Längst wäre es an der Zeit gewesen, unseren Landsleuten zu danken: für ihren Mut, ihre Herzlichkeit, ihre menschliche Wärme und Hilfsbereitschaft, die es 1989 vermochten, Menschen rund um den Erdball zu bewegen. Einen besseren Dienst hätten sie Deutschlands Ansehen gar nicht erweisen können. Deshalb sage ich an Stelle jener, deren Pflicht es gewesen wäre, dies zu tun: Danke, liebe Landsleute, ihr wart großartig! Ich sage dies auch in dem Bewusstsein, dass der Verlauf der Geschichte höchstens im nachhinein klar und logisch erscheint und alle Gefahren verblassen lässt, die erst gebannt werden mussten. Zu dem Zeitpunkt, als die Geschichte, welche die Mauer schließlich zum Einsturz brachte, noch geschrieben wurde, nicht nur von Politikern, sondern eben auch von den Bürgern selbst, bestand keinerlei Gewissheit über ihren Ausgang. Mit weniger Glück hätte das deutsche Schicksalsjahr auch einen gänzlich anderen Verlauf nehmen und sogar in einem weiteren Albtraum enden können.

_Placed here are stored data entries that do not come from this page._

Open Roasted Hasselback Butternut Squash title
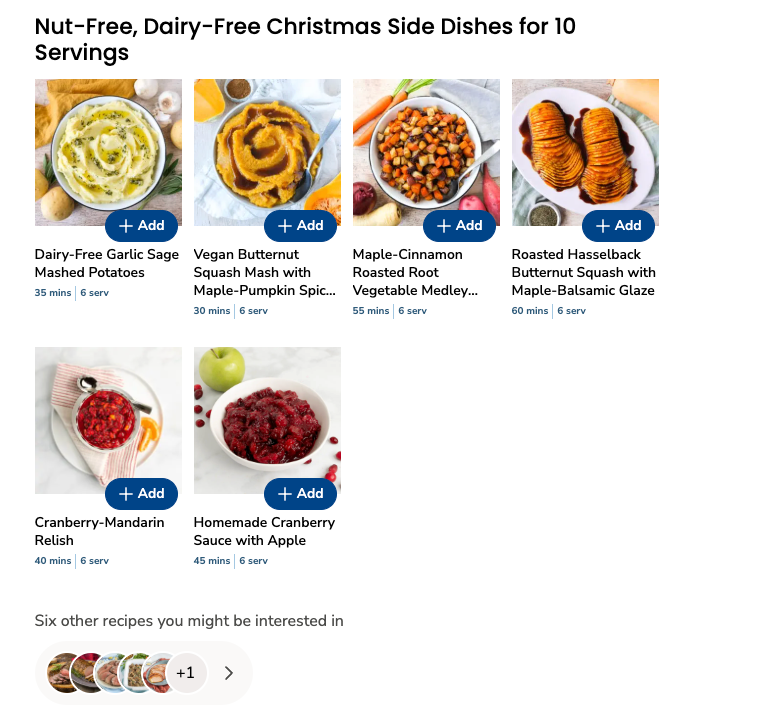Screen dimensions: 774x722 tap(584, 272)
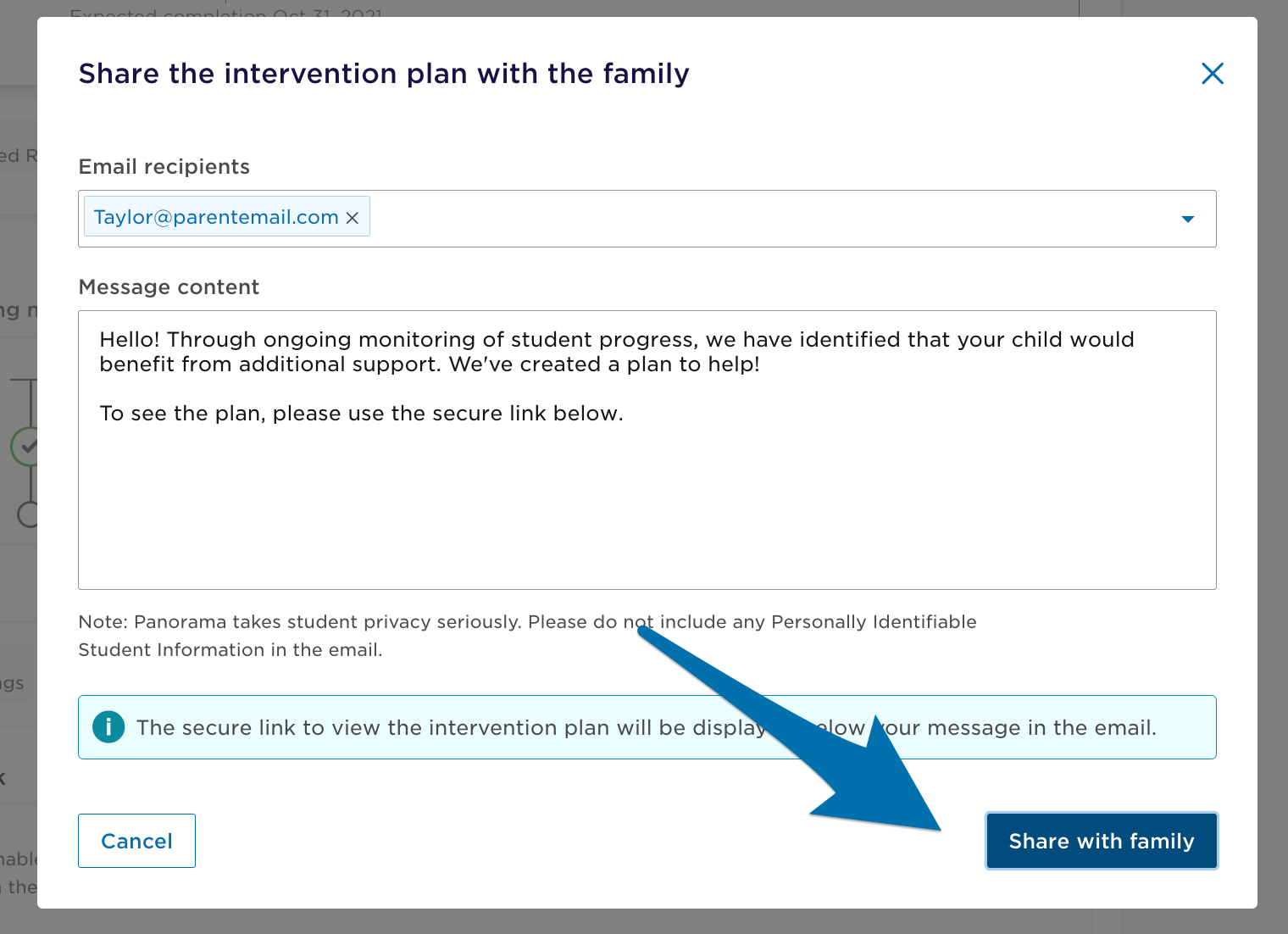The image size is (1288, 934).
Task: Click the teal info icon in banner
Action: (108, 727)
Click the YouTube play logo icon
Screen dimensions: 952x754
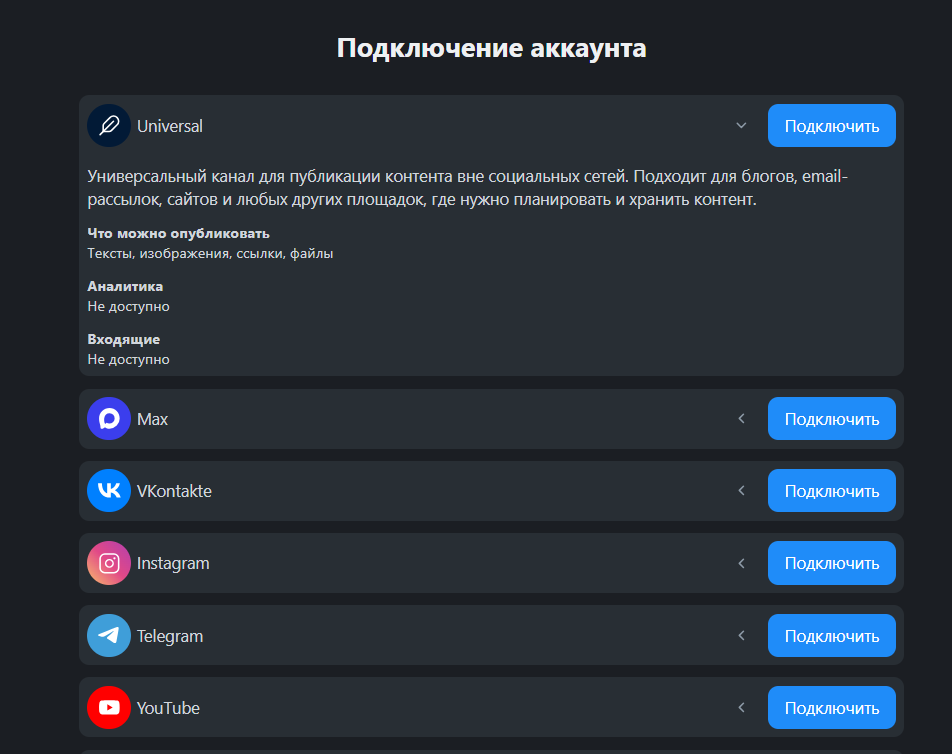(x=109, y=708)
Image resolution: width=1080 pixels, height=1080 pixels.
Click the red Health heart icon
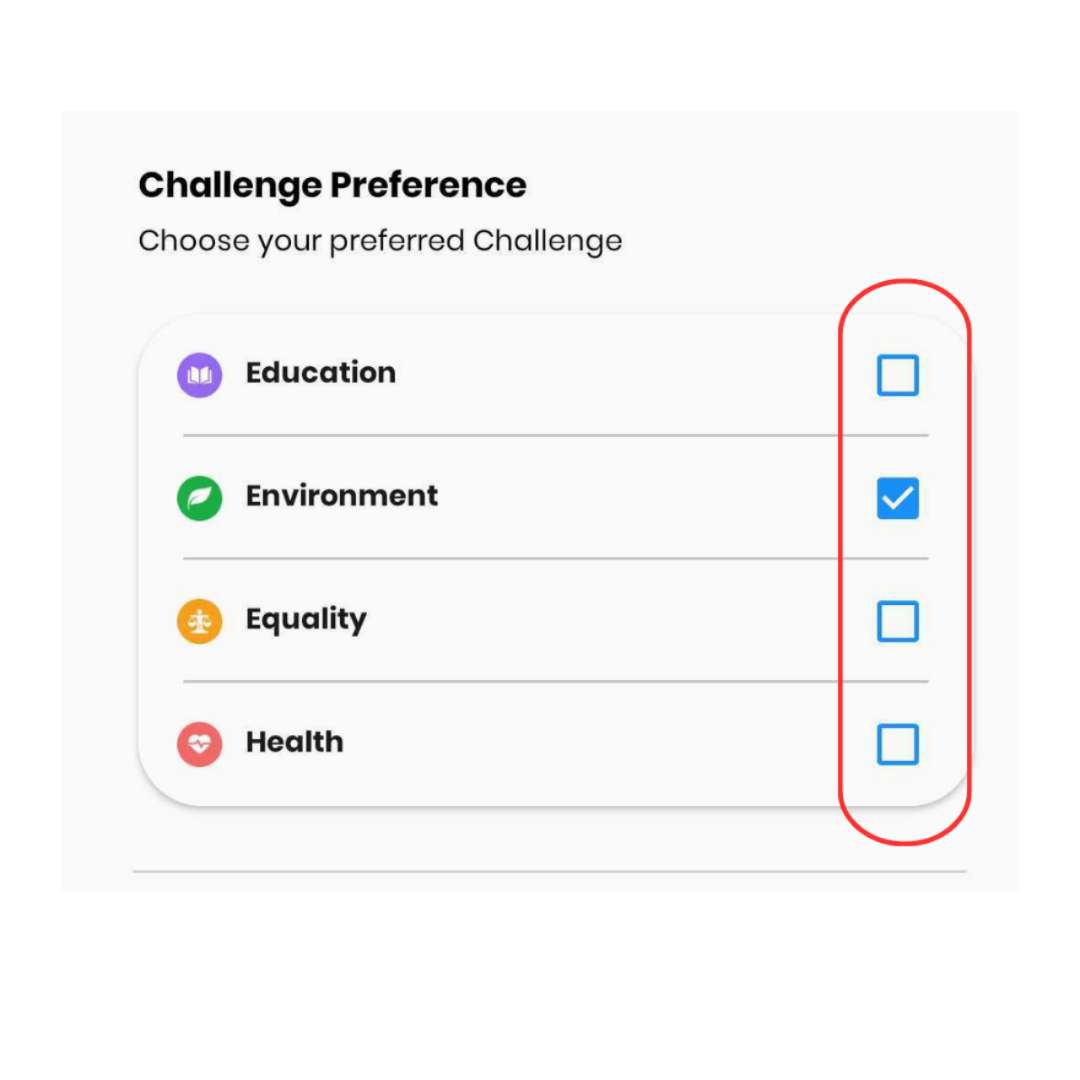tap(199, 744)
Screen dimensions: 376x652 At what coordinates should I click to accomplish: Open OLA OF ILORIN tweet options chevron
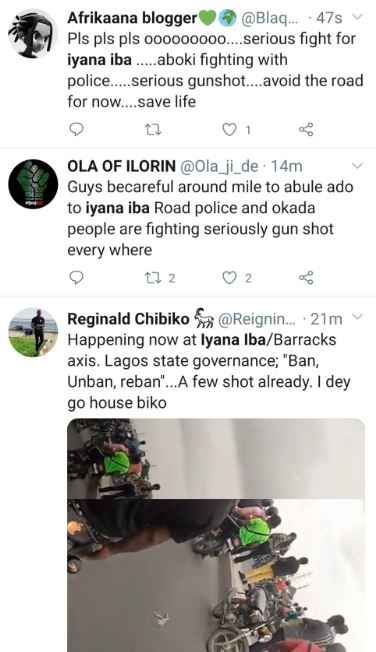click(x=357, y=165)
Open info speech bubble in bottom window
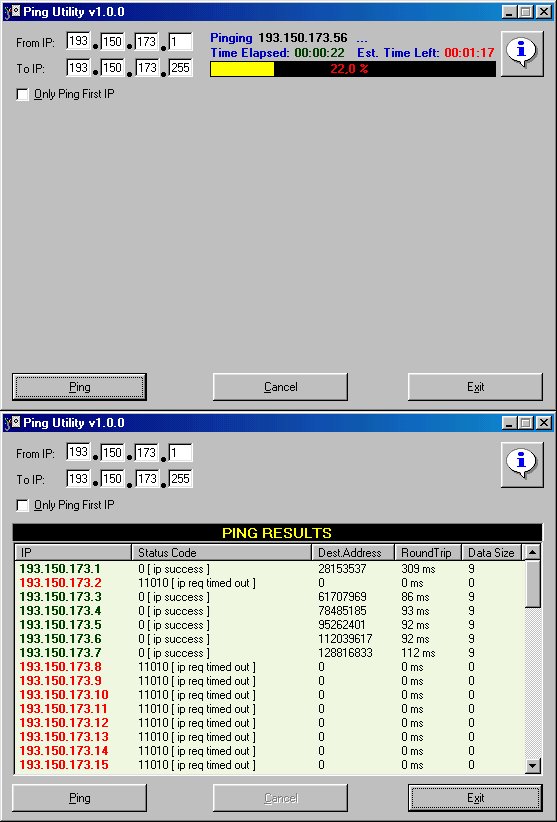Image resolution: width=557 pixels, height=822 pixels. (521, 464)
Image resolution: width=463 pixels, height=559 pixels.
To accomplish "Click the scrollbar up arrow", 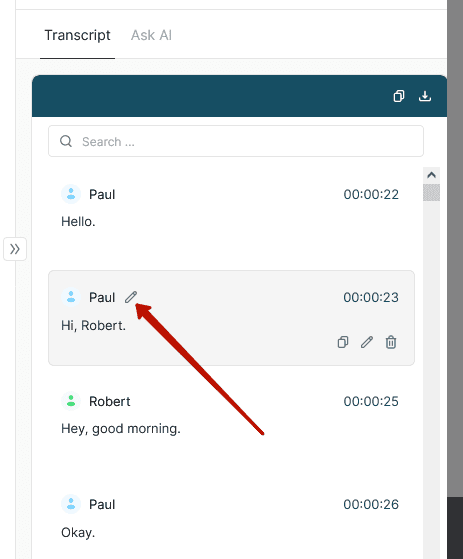I will pyautogui.click(x=431, y=175).
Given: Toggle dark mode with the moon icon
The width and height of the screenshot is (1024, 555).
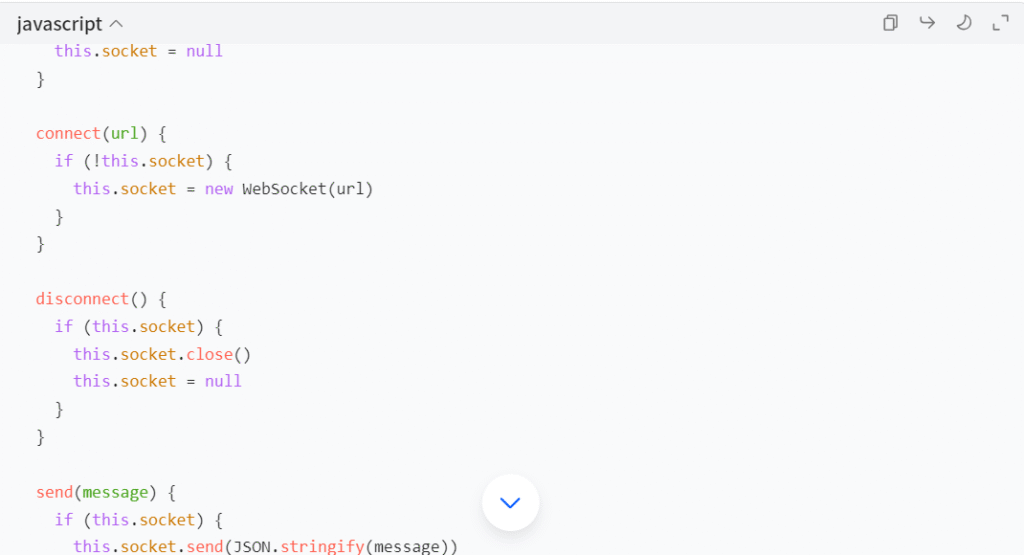Looking at the screenshot, I should (964, 23).
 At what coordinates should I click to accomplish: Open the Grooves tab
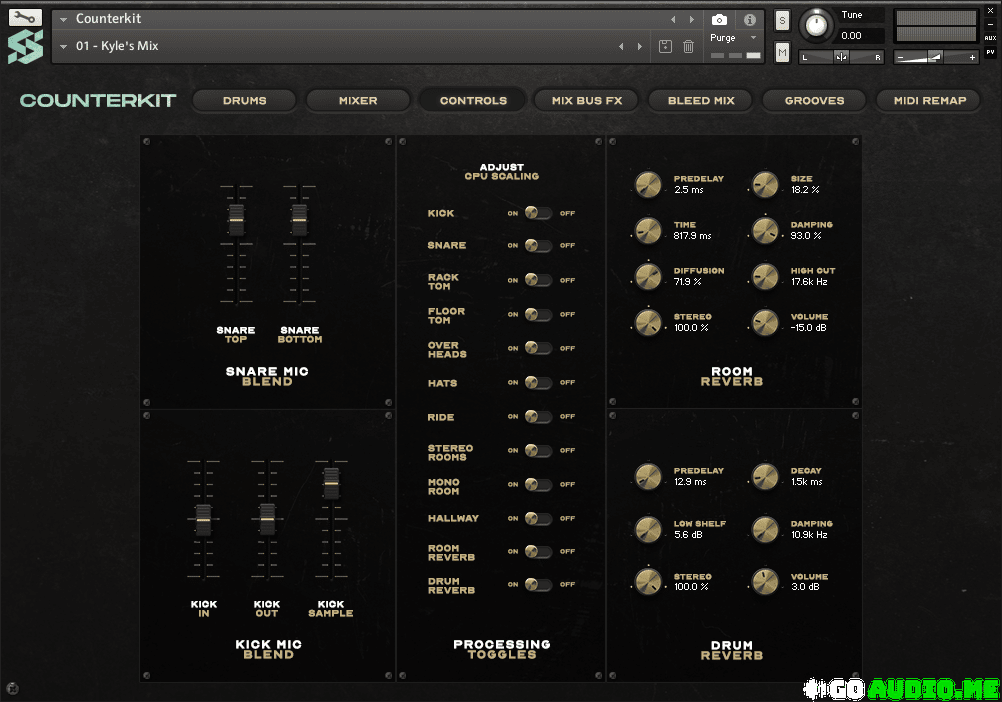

Dass genau dies nicht geschah, lag einerseits an der damals zweifellos günstigen politischen Konstellation, die das Geschehen klug zu kanalisieren verstand (siehe auch hier und hier), aber nicht zuletzt eben auch daran, dass so viele Deutsche 1989/90 ihr Schicksal selbst in die Hand nahmen – allen voran unsere Landsleute östlich der einstigen buchstäblichen Grenze des Todes. Es gibt keinen Grund, unser Licht unter den Scheffel zu stellen, und wir müssen uns erst recht von niemanden einreden lassen, nicht zu Zusammenhalt, Herzlichkeit, Mitgefühl und Hilfsbereitschaft fähig gewesen zu sein. Doch, wir waren es – sogar auf historisch einzigartige Weise im denkwürdigen Jahr 1989. Die Welt war unser Zeuge. DIE WELT war es damals übrigens auch und hatte das bewegende Geschehen in Wort und Bild dokumentiert sowie immer wieder mitfühlend kommentiert.
Sabine Drewes ist im freien Teil des damals noch geteilten Deutschlands aufgewachsen und beschäftigt sich seit ihrer Jugend mit diversen Aspekten rund um das Thema Teilung und Wiedervereinigung Deutschlands.